Excerpted data START

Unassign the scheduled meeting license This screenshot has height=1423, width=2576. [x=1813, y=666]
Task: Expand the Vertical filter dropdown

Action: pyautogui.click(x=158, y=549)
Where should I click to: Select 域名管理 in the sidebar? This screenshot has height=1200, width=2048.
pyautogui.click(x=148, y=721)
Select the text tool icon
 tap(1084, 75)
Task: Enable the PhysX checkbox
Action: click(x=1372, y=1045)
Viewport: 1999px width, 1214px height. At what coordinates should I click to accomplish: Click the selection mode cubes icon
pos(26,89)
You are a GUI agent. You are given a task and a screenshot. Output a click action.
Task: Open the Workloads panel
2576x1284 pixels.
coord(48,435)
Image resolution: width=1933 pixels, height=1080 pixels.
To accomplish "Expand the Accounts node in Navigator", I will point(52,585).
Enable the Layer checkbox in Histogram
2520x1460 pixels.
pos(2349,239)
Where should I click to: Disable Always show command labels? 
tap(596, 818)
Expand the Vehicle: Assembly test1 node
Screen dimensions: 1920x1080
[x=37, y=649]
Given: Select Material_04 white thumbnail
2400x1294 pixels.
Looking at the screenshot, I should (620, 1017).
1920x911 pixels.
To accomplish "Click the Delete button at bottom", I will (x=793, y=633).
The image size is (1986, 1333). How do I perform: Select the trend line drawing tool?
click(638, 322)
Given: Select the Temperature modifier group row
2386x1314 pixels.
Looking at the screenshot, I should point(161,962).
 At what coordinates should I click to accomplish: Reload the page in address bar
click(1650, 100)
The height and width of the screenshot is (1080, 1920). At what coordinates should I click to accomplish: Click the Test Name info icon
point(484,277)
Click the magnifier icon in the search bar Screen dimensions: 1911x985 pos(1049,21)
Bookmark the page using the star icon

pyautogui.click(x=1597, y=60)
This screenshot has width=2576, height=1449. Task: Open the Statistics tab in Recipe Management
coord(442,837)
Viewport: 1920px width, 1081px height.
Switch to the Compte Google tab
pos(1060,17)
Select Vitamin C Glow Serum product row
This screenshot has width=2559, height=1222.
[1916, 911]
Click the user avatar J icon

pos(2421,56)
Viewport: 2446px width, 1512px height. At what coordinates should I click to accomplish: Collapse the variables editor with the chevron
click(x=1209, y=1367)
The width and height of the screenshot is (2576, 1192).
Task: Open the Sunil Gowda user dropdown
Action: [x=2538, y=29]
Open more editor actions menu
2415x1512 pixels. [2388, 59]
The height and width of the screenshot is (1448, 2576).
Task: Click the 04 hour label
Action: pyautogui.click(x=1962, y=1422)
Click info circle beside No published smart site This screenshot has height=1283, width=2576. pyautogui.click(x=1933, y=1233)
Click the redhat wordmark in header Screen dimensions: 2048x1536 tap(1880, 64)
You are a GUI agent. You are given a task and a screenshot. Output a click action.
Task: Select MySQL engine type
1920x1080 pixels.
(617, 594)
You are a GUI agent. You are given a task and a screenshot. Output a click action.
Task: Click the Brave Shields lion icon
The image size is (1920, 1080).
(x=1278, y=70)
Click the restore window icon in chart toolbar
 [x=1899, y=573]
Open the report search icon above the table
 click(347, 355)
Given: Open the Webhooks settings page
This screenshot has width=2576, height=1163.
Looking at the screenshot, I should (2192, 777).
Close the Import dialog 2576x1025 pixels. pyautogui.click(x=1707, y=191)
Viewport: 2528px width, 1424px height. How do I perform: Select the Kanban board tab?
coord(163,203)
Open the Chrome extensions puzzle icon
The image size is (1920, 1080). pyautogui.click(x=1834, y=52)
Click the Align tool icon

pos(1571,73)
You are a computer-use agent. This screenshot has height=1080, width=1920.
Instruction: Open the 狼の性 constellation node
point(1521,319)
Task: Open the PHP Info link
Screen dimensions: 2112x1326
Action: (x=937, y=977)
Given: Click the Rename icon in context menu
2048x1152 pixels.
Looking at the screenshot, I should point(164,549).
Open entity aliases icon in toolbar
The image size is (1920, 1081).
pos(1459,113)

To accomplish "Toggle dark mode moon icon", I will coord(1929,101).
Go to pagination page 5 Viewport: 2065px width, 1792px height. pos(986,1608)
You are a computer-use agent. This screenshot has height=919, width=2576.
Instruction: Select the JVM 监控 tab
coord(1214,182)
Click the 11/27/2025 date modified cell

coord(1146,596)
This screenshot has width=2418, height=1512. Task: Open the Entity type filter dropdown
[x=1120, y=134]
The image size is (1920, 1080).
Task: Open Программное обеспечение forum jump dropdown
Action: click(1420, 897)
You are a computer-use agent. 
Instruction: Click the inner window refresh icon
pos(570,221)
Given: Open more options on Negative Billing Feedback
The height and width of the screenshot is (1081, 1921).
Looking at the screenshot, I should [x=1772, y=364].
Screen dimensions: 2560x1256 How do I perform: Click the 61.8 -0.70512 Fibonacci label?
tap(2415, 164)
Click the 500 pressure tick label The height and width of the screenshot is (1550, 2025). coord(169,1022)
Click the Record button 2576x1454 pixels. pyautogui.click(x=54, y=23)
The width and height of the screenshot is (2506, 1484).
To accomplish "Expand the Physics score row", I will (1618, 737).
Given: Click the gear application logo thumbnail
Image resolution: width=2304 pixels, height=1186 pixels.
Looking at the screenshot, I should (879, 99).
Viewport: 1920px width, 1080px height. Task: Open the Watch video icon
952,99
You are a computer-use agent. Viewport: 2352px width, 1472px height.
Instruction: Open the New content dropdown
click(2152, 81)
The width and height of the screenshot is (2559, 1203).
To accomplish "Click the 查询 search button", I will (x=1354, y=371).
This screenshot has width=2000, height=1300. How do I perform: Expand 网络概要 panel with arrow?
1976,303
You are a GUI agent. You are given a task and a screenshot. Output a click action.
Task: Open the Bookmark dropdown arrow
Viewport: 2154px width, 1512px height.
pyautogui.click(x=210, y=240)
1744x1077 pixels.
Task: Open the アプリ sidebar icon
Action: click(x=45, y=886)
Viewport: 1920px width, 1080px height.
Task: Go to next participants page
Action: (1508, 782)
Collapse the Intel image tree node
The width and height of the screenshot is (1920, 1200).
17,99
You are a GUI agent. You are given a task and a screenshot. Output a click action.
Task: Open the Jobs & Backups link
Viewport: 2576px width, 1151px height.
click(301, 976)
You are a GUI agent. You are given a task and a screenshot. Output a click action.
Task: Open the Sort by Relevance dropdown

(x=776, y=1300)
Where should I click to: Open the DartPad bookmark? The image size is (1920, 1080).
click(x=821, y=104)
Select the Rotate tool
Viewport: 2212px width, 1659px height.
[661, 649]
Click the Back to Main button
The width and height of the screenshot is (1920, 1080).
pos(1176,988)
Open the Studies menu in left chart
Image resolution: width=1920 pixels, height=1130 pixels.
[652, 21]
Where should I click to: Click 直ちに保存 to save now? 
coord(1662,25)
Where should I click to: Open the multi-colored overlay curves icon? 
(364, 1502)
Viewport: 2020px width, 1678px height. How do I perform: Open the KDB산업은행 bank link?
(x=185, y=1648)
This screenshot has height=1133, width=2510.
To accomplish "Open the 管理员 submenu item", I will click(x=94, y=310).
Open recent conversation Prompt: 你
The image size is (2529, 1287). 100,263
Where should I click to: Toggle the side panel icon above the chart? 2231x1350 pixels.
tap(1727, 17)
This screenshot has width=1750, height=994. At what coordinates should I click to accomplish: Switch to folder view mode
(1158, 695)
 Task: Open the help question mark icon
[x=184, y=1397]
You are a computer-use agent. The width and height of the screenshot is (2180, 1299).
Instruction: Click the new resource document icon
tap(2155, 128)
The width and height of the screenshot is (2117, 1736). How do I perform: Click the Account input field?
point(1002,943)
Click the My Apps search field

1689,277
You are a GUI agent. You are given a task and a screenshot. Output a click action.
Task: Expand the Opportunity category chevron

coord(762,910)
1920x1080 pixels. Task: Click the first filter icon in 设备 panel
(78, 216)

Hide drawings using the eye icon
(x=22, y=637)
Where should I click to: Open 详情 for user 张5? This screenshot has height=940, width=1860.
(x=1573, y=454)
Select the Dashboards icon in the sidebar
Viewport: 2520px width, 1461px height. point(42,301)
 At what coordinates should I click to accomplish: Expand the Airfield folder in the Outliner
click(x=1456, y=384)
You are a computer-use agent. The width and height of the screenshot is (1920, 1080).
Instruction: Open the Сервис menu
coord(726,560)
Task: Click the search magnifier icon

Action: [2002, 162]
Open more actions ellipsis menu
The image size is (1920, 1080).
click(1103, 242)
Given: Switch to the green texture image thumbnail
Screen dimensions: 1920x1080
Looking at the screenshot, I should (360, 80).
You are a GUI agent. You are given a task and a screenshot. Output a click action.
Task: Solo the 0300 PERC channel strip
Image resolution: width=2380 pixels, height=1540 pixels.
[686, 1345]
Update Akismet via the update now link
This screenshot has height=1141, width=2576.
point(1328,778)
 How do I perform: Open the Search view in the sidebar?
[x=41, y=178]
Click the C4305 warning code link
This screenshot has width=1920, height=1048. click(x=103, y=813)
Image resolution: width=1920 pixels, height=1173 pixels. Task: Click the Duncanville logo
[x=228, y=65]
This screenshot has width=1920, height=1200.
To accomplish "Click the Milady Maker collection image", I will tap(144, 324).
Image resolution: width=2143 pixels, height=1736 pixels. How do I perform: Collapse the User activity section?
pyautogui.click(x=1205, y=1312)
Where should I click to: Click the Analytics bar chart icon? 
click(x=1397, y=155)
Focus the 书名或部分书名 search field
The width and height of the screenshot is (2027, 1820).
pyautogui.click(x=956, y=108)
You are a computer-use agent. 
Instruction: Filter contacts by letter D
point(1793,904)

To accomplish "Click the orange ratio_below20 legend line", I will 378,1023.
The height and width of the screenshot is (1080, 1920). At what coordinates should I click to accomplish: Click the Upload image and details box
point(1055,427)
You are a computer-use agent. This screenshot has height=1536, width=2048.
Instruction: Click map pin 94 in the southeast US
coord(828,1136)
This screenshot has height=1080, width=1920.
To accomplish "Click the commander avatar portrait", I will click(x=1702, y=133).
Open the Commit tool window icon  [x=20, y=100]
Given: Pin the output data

Excerpted data END

Some lines in the records above contain "computer". Count them and give the number only.

8